16

why did kotlin documents use these fucking idiotic font that combines 2 characters into one stupid looking icon? how is it friendly to a noob? how am i suppose to know how exactly am I suppose to input these piece of shit?

Comments
  • 4
    !=
    &&
  • 13
    These are font ligatures...

    https://github.com/tonsky/FiraCode

    You can find here some common ligatures and their replacements.

    But yes. Bad choice for documentation.... Not everyone likes it. It takes time to get used to it.
  • 10
    Realtalk, font ligatures fucking suck if you are used to classic fonts.
  • 19
    Docs shouldn't have ligatures, simple as that.
  • 4
    @PublicByte well I've also found out about font ligatures only couple months ago when Jetbrains released their new font which supports them.

    Honestly I don't like them mostly due to the fact they basically fool you on what you see. I can certainly see how this might be attractive if you're relatively new dev and/or have some non-dev background, but deffo agree with this rant, these shouldn't be pushed anywhere else except someone's private editor.

    Normal operators (as in non-transformed to ligatures) are standard in most if not all programming languages and using ligatures introduces unnecessary confusion for most of devs on places like code documentation.
  • 8
    @nitwhiz no, I loved them the first time I found out about them.

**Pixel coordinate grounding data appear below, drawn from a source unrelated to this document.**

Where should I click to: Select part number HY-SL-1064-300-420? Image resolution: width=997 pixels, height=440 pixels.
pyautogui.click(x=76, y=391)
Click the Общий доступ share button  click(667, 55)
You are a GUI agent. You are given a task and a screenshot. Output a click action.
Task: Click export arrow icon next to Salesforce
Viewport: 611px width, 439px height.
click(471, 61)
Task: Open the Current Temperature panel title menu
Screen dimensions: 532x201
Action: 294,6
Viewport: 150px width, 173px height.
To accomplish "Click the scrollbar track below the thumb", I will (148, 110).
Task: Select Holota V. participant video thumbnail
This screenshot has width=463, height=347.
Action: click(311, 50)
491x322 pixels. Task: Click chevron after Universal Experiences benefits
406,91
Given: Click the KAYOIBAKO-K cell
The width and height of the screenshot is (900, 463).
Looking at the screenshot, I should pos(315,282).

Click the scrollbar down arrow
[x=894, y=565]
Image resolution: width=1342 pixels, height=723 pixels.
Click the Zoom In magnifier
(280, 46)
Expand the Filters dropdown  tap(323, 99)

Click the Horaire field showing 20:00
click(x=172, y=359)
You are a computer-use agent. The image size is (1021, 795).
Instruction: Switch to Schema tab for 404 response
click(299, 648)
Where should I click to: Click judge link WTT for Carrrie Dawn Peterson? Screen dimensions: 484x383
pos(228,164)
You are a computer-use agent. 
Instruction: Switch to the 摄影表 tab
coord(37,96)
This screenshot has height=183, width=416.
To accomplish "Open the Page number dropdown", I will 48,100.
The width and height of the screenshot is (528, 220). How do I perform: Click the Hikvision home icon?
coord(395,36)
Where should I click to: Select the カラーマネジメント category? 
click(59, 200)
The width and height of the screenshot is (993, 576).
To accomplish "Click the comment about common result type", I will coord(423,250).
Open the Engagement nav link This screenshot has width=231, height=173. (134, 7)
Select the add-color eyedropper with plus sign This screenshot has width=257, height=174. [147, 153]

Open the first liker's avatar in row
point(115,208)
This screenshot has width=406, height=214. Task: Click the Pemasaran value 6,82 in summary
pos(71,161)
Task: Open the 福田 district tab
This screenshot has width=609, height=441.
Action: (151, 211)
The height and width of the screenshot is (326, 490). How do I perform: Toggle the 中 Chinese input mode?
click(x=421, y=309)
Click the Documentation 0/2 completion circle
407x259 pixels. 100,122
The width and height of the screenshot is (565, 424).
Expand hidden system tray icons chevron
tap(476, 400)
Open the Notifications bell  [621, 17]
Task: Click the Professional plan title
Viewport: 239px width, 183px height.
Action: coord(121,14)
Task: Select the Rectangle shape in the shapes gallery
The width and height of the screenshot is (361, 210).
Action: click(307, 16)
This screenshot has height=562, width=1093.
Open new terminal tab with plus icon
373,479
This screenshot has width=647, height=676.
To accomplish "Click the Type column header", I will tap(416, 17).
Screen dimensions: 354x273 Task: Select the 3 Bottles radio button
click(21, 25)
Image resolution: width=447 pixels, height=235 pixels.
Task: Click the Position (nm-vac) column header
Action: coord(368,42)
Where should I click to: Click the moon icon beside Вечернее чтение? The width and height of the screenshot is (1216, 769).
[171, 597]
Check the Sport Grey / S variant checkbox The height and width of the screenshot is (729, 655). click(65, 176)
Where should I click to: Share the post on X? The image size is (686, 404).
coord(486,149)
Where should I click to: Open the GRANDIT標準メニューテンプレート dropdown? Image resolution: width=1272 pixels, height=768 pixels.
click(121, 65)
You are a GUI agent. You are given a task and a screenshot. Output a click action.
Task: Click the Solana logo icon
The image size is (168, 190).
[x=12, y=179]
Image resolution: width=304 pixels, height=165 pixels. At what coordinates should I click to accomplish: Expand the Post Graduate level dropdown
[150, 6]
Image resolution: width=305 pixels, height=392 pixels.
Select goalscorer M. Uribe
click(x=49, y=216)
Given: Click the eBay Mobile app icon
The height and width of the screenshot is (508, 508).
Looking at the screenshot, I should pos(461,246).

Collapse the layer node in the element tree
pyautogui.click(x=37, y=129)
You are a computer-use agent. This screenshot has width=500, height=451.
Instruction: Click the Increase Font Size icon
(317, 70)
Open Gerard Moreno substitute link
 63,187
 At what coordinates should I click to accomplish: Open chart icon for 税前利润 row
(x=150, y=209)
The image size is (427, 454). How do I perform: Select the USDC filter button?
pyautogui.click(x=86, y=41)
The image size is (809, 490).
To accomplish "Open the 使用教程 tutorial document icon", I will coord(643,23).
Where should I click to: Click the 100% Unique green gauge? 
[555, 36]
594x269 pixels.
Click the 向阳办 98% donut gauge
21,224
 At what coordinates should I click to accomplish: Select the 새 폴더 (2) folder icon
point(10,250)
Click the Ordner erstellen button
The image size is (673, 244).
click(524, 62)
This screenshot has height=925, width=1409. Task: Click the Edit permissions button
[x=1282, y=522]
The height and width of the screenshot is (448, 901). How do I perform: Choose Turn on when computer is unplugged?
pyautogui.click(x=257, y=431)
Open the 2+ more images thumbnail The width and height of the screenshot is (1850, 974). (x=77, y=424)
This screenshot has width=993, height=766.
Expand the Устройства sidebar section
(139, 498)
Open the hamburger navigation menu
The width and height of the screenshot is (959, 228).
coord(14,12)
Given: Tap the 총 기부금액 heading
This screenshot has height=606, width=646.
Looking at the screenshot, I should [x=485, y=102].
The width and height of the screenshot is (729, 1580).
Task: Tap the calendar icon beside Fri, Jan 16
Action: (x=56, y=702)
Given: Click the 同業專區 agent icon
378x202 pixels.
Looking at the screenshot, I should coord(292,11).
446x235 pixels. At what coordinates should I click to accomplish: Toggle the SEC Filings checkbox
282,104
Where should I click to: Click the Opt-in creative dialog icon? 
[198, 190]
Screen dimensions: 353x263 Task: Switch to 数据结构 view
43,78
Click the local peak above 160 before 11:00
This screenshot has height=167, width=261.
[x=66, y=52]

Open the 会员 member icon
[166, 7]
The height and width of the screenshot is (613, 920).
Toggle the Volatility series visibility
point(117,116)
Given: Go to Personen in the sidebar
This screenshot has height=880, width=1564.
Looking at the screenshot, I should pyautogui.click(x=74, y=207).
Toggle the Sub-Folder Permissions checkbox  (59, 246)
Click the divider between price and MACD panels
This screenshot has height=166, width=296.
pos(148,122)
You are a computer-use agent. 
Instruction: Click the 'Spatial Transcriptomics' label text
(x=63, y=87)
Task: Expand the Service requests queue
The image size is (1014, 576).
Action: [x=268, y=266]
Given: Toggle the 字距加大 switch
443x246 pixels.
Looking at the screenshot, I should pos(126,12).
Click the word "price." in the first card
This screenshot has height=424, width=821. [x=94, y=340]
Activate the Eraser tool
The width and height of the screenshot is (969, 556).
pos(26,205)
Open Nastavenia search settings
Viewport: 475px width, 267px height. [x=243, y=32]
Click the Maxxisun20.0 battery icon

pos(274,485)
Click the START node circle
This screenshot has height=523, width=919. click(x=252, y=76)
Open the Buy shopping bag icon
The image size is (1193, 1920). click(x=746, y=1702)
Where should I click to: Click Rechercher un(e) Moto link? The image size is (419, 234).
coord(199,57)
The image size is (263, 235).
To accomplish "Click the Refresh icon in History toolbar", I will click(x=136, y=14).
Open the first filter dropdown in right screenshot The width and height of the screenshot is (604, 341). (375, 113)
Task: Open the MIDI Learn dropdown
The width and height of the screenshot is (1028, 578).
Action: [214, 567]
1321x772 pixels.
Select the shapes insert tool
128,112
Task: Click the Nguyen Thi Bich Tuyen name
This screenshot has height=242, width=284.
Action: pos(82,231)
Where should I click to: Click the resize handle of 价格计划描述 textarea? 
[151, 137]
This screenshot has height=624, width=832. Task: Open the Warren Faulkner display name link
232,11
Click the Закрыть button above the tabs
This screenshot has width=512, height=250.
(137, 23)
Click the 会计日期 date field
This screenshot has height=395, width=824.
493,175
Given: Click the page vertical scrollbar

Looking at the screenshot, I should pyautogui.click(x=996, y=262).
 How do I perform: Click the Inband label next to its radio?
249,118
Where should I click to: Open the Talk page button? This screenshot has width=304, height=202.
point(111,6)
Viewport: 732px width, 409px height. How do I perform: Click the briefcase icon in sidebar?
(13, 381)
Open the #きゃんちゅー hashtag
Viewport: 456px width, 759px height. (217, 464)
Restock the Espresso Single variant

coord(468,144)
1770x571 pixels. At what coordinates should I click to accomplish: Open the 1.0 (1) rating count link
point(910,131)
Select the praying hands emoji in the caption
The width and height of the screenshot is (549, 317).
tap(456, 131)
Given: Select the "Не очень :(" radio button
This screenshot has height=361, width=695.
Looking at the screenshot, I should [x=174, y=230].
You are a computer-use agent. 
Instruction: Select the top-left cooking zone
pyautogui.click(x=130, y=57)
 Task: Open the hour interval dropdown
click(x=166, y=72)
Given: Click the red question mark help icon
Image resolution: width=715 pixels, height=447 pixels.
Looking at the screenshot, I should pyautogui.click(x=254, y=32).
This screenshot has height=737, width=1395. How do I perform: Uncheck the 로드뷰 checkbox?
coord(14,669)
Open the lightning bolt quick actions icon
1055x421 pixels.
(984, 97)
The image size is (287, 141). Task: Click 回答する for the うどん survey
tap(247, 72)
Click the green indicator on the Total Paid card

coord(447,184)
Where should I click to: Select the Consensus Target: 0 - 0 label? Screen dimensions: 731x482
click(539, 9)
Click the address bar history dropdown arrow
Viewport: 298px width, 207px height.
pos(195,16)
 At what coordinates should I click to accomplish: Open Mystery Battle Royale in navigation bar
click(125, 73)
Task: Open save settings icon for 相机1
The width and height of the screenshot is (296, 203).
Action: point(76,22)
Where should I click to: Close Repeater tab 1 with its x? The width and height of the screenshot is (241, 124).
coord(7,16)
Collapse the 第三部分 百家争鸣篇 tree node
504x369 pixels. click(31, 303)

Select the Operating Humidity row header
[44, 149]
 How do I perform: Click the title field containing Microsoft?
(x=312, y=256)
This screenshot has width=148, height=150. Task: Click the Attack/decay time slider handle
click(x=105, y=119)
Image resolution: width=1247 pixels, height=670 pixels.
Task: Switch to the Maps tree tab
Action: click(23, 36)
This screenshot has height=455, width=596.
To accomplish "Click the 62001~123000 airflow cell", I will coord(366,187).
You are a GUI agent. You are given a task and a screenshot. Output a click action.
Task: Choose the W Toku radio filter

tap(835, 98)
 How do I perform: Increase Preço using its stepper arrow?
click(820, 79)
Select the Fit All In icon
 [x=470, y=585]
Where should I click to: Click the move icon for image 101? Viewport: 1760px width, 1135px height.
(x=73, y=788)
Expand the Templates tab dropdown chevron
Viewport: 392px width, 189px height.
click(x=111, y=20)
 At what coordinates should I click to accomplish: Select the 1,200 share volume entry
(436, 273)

    They make it very much obvious what operation it is and I have switched every editor I have over to them.

    But I agree that it should be an active choice to use them, not default.
  • 2
    @myss "I can certainly see how this might be attractive if you're relatively new dev and/or have some non-dev background"

    Neither are true for me and I still like ligatures.
  • 0
    @VaderNT congrats, you belong to edge cases
  • 1
    @myss a lot of these I was using a life time ago in school.
    So to have fonts that use the same symbols I was using for math operators back then is more nostalgic then trendy for me.
  • 3
    > how exactly am I suppose to input these

    That's actually a fair point, you don't know that from the docs alone. You need an introduction to the language's syntax first. Which you need anyway to work with any language so... 🤷‍♂️
  • 3
    @myss I don't mind being an edge case. In an older version of this comment I asked you to back that up with numbers. It doesn't matter though.

    Your original point was you see utility for new devs or non-dev people. From the comments here you see ligatures are useful for a much wider range of people. Congrats, your horizon was broadened, that's what I truly care about. Forget those numbers.
  • 0
    I think it'd be quite easy to substitute the font for something else using Stylish.
  • 0
    Also, I think they are kinda advertising Jetbrains Mono here with flashy ligatures.
  • 2
    Here comes the popcorn seller.
  • 1
    I wanted to help, but I see that they managed without me
  • 2
    I already got used to firacode, I have it on all of my IDEs. It's a pleasure to my eyes 😌
  • 0
    I don't think the ligatures are the most hideous parts of FiraCode!

    I do think ligatures makes it far to difficult to see the difference between =, ==, and === at a glance and with many errors in popular languages being a result of mixing those up, that's just silly to me.
    Also reading from the ligature which character to change for the operator to change is a little less obvious, especially if you're new to a language or syntax.
  • 2
    You whipper snappers with your fancy pants fonts! You get all these wow shebang new toys and then complain when you don't get boolean logic. C/C++ is hard wahhhhhhh! Damn cry babies! ;-)
  • 1
    Ligatures are cool and I love them but they don't belong in documentation
  • 1
    Maybe it’s snobby but I immediately lose like 50% of the respect I have for a fellow coder if I see him or her use font ligatures. I don’t have a good reason for doing so.
  • 2
    @sawmurai That seems kinda snobby yes.